San Gregorio Magno, homilia in Evangelia, 32
Hay quien confiesa a Cristo, porque se halla entre cristianos. Pero si el nombre de Cristo hoy no fuera tan glorificado, no tendría la Santa Iglesia a muchos de los que parece que profesan su doctrina. No basta, por tanto, esta confesión para probar la fe, por la que nadie debe avergonzarse. En tiempo de paz hay otra cosa que nos manifiesta a nosotros mismos tales como somos. Nos ruboriza muchas veces el que nos menosprecie el prójimo y desdeñamos tolerar las injurias. Si acaso nos indisponemos con alguno, nos avergonzamos de dar los primeros pasos para la reconciliación, porque nuestro corazón, verdaderamente carnal, buscando la gloria de esta vida, rechaza la humildad.
Teofilacto
Queriendo manifestar que no prometía en vano cuando habló de su gloria, añade: «En verdad os digo que algunos de los que aquí están», etc., que es como si dijera: algunos, esto es, Pedro, Santiago y Juan, no morirán hasta que les muestre en la transfiguración cuánta gloria ha de acompañarme en mi segunda venida. La transfiguración no era, pues, otra cosa sino la profecía de la segunda venida, en la cual brillarán el mismo Cristo y los santos.
Beda, in Marcum 3,36
Por una piadosa providencia sucede que la contemplación por un momento de una dicha permanente, nos hace soportar mejor la adversidad.

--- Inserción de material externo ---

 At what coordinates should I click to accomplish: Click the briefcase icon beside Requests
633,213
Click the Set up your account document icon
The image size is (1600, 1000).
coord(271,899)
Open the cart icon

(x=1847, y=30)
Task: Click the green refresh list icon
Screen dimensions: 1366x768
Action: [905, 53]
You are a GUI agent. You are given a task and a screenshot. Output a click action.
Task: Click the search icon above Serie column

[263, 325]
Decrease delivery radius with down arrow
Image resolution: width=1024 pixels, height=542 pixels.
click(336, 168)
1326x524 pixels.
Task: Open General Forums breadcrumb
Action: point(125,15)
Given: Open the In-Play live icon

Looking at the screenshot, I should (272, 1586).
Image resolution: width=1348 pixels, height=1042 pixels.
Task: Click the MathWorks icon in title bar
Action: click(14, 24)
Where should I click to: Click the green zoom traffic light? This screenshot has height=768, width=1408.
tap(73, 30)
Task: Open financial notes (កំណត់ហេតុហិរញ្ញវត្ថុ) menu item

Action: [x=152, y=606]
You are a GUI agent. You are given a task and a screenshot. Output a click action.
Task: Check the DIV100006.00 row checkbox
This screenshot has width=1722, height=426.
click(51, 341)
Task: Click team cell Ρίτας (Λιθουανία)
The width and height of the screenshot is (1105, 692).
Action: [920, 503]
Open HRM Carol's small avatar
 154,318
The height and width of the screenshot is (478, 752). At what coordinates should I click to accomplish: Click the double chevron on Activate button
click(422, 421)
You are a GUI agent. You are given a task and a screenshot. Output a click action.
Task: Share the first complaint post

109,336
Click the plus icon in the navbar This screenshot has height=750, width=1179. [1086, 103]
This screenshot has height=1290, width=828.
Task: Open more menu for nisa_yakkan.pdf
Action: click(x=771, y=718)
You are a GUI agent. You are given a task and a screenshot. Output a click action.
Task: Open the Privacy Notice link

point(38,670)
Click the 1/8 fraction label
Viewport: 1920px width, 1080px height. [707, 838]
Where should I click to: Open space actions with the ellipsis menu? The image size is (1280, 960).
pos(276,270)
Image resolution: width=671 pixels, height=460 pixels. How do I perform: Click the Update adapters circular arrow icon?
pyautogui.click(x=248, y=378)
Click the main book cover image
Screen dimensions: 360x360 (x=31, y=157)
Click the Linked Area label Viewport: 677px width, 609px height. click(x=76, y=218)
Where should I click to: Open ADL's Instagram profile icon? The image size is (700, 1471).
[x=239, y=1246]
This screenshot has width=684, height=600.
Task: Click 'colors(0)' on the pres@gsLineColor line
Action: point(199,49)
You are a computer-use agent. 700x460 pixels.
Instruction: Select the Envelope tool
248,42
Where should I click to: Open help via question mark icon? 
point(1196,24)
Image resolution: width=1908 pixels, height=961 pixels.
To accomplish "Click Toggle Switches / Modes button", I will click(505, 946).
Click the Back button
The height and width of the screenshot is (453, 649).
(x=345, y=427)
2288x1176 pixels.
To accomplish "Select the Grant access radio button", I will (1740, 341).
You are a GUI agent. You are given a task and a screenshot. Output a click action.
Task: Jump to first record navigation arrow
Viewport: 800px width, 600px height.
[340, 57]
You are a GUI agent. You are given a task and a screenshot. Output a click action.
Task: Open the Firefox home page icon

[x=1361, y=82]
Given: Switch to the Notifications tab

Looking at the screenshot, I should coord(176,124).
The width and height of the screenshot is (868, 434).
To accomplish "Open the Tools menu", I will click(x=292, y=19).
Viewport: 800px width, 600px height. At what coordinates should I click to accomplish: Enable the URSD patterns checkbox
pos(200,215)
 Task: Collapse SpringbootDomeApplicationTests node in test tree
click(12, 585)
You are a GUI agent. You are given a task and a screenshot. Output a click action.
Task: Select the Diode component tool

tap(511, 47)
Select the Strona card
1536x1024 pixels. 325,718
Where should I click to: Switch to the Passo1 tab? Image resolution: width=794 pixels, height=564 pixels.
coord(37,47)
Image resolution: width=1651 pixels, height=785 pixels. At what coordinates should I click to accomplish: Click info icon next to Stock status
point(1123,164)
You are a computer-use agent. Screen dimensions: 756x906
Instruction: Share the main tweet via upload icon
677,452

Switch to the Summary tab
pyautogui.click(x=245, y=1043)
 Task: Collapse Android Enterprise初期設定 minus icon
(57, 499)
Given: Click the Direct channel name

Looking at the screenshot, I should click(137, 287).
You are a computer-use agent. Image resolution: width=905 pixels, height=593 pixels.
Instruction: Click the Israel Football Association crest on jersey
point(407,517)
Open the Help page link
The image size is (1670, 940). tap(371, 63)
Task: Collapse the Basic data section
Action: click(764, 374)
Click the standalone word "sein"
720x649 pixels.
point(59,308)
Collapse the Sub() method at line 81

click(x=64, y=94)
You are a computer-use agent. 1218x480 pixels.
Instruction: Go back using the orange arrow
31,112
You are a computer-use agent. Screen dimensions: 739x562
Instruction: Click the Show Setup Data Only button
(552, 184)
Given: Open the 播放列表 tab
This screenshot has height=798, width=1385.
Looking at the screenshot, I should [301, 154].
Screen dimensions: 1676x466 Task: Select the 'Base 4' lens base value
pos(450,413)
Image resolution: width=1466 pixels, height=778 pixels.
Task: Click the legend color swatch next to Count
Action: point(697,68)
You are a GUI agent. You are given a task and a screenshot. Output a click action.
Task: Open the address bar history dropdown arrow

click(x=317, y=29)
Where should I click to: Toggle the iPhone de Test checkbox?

San Juan Crisóstomo, hom. in Matthaeum 56,1
No declaró los nombres de los que habían de subir con El al Tabor, para no despertar en los otros discípulos un sentimiento humano. Les hace, no obstante, esta predicción, a fin de hacerlos más dóciles en lo que a esta contemplación se refiere.
Beda
O bien: el reino de Dios es la Iglesia presente. Algunos de los discípulos no debían morir en tanto que no viesen fundada y elevada la Iglesia contra la gloria del mundo, porque era preciso prometer algo de la presente vida a los discípulos aun torpes, a fin de hacerlos más fuertes para el porvenir.
Pseudo-Crisóstomo, orig in Matthaeum tom 12,33,35
En sentido místico, Cristo es la vida y el diablo la muerte. Muere el que persevera en el pecado. Y todo hombre prueba del pan de la muerte o de la vida, según son buenas o malas las doctrinas que profesa. Y ciertamente que el menor mal es ver la muerte, porque es mayor el probarla, peor el seguirla, y mucho peor todavía el someterse a ella.